Dosis dewasa: 4 x 250-500 mg/hari, selama 5-7 hari, selama 5-7 hari.
Dosis anak: 50 mg/kgBB/hari terbagi dalam 4 dosis, selama 5-7 hari.
2. Amoksisilin dengan asam klavulanat.
Dosis dewasa: 3 x 250-500 mg.
Dosis anak: 25 mg/kgBB/hari terbagi dalam 3 dosis, selama 5-7 hari.

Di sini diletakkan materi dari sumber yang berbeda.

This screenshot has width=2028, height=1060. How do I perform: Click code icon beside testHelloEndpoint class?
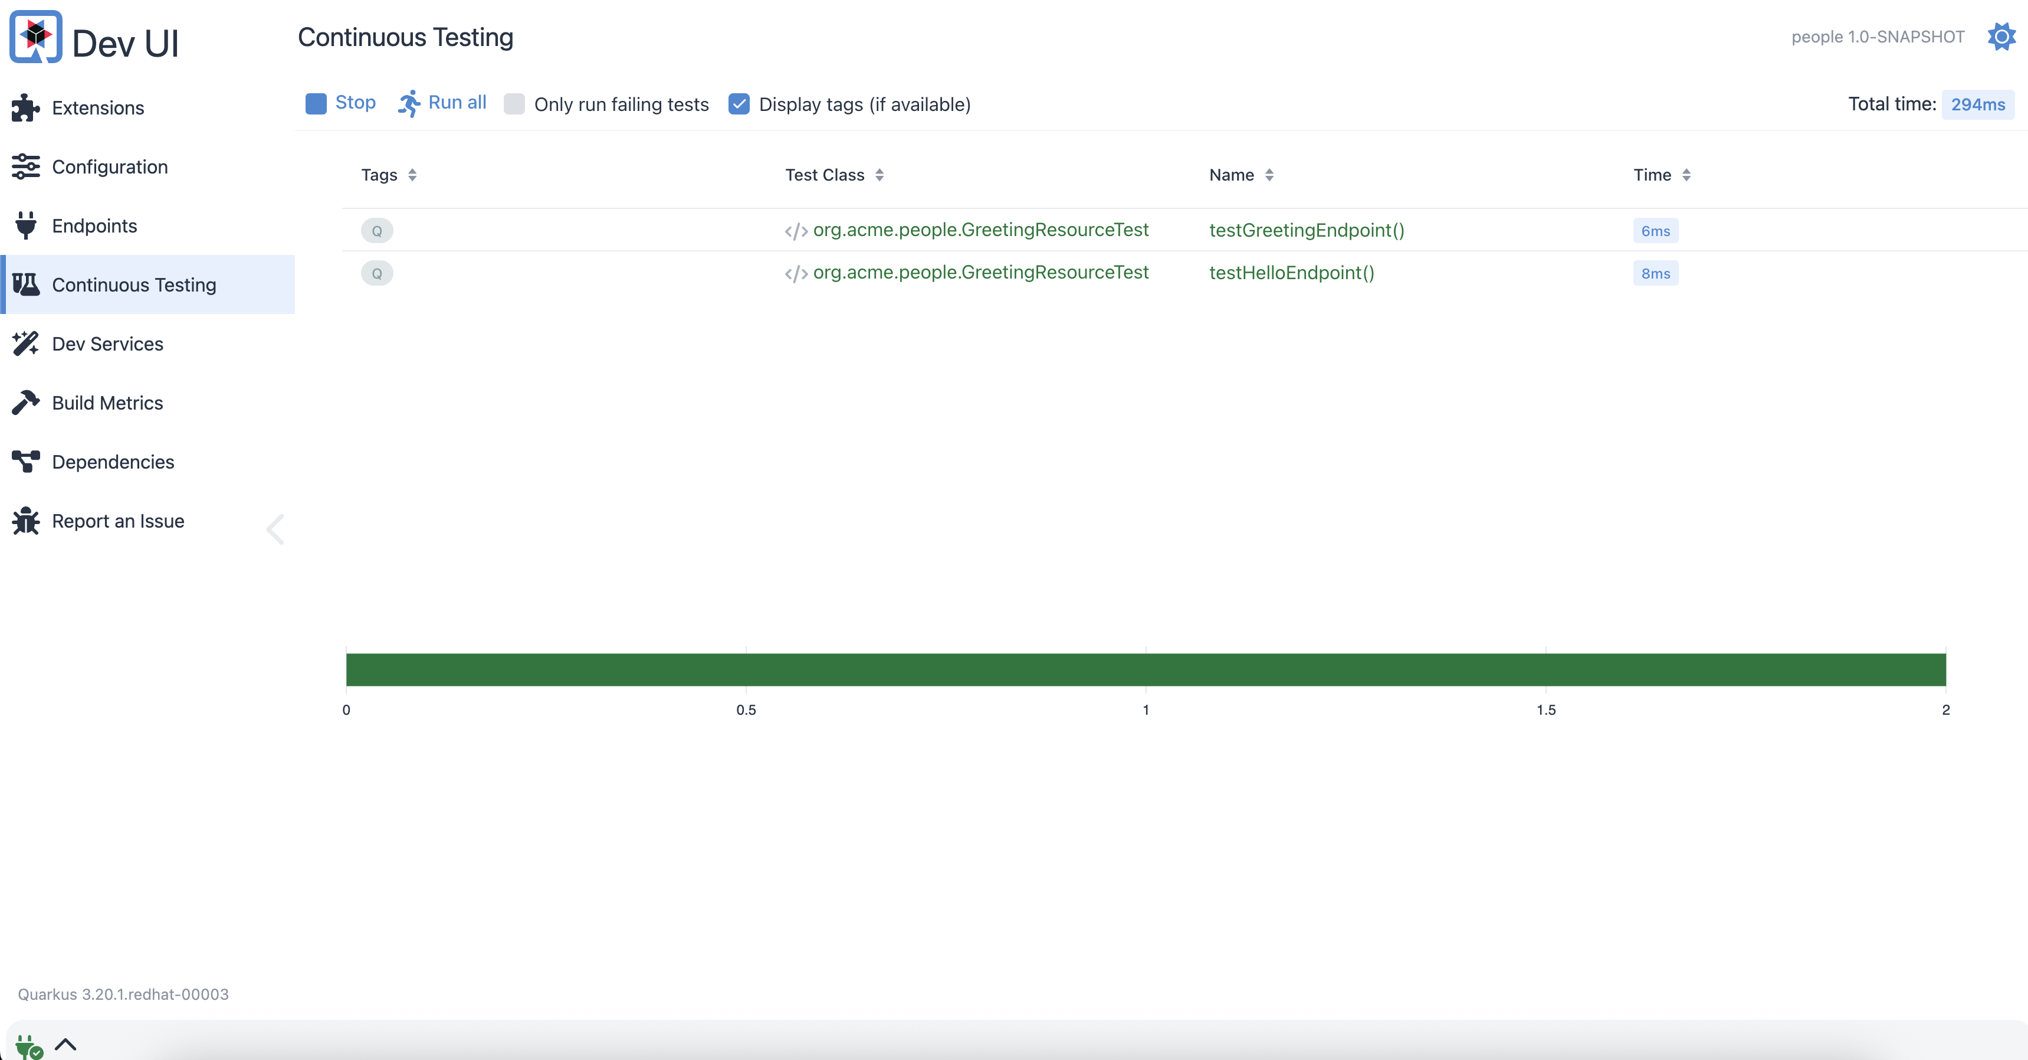pos(796,273)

3. Sefalosporin dengan dosis 10-25 mg/kgBB/hari terbagi dalam 3 dosis, selama 5-7
hari.
4. Eritromisin: dosis dewasa: 4 x 250-500 mg/hari, anak: 20-50 mg/kgBB/hari
terbagi 4 dosis, selama 5-7 hari.
Pengobatan impetigo krustosa bertujuan untuk meredakan nyeri dan mengurangi
kerusakan kosmetik. Antibiotik sistemik dapat digunakan jika pasien mengalami resisten
terhadap obat topikal, adanya komplikasi lanjutan dan terjadi infeksi sistemik. Obat
antibiotik topikal yang dilaporkan berguna pada terapi impetigo adalah:
- Klindamisin (krim, losio dan sabun) berguna untuk beberapa infeksi MRSA
- Gentamisin salep atau krim dapat digunakan untuk infeksi gram positif oleh spesies
staphylococcus termasuk impetigo dan pioderma.
- Hydrogen peroksida 1 % krim, mempunyai aktifitas bakterisidal yang mempunyai
durasi aksi lebih lama dari pada hydrogen peroksida cair.
- Tetrasiklin berguna untuk impetigo local tetapi beresiko terjadinya reaksi
fotosensitifitas.
- Antibiotik oral yang direkomendasikan sebagai terapi impetigo adalah sepalosporin,
penisilin semisintetik, penghambat beta laktamse. Jika kultur bakteri menunjukan
MRSA dan pada pasien yang tidak terjadi peningkatan dapat diberikaan tetrasiklin,
trimethoprim/sulfamethoxazole (Bactrim), klindamicin, atau linezolid.
Edukasi
Edukasi pasien dan keluarga untuk pencegahan penyakit dengan menjaga kebersihan
diri dan stamina tubuh. Pasien atau keluarga pasien perlu diberikan informasi bahwa pasien
perlu dirujuk jika tidak sembuhh dengan pengobatan selama 5-7 hari dan terdapat penyakit
sistemik (gangguan metabolic endokrin dan imonodefisiensi).
c. Komplikasi
- Dapat terjadi infeksi yang lebih dalam seperti ektima.
- Glomerulonefritis akut terjadi pada 2-5% impetigo akibat infeksi S. aureus dan
GABHS serotype tertentu.
- Sepsis, arthritis, osteomielitis, pneumonia atau Staphylococcal Scalded Skin
Syndrome (SSSS).
d. Prognosis
Pada umunya prognosis dari pasien yang mengalami impetigo krustosa baik dan
dapat sembuh dengan atau tanpa bekas.